Reportedly, the beef incident has been whipped up with political motives in mind -- a reminder that, in South Asia, exploitation of delicate matters for selfish personal gains is far from over.

With valid reason, the definition of secularism comes up again -- do we do whatever we feel like, irrespective of the fact that it hurts someone else, or do we practice some restraint for the sake of peaceful co-existence?

Religion-based fanaticism has never worked; history is replete with unsavoury examples. For a certain period, such extreme ideology has served someone’s purpose, inevitably leaving a multi-faith society deeply fragmented. Whose faith is right and whose is wrong, whose practices are logical and whose aren’t should no longer be a matter of debate.

The history of human civilisation has one significant lesson: The more one harps on about one’s own faith with chauvinistic fervour, the bigger the chances of conflict plus communal tension. We should have learned that after so many futile crusades, incidences of communal violence, and countless dead bodies.

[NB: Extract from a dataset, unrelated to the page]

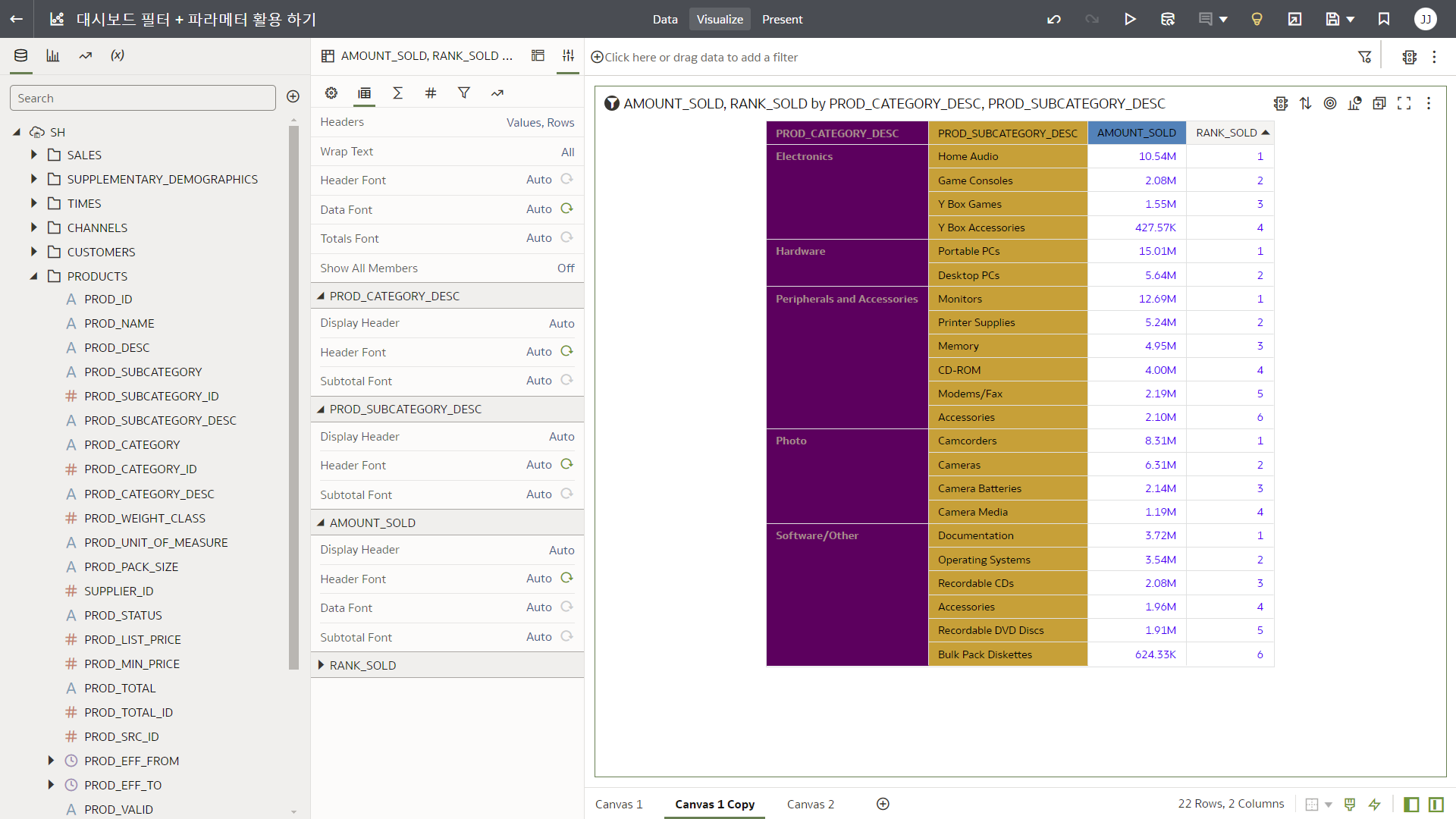Screen dimensions: 1456x819
Task: Select the Totals sigma properties tab
Action: click(397, 93)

It’s hardly necessary to denounce those Western people as debauched because they lie half-naked on the sea-beach revealing most parts of their body, and head for the bar for a weekend drink. Neither is it right to look at any bearded man and a hijab-wearing woman and inevitably think, “now where are they hiding the grenades and the AK-47?”

If the tolerance level is widened a little, no contrast would appear too stark. Forgive me, while religious piety is becoming more of an obsession, willingness to allow other faiths the right space is shrinking.

To end on a light note, Bangladesh is a Muslim majority country. While entering the country, no Bangladeshi national can bring in alcohol, though there is no dearth of the “devil’s liquid” here.

In Dhaka city alone, there are about 20 licensed bars where a person (information about religious inclination never required at the gate) can walk in and catch stars.

Those who drink go there, while those who don’t are not even interested to know where such watering holes are located. In fact, vices of all delicious sorts are all around; if you do not look for them, they won’t come to seduce you.

In the same way, if you do not eat beef, no one will come and try to force it down your mouth.

Maybe, a little “don’t look at something which does not concern you” should be cultivated along with some common sense based on respect for someone else’s faith.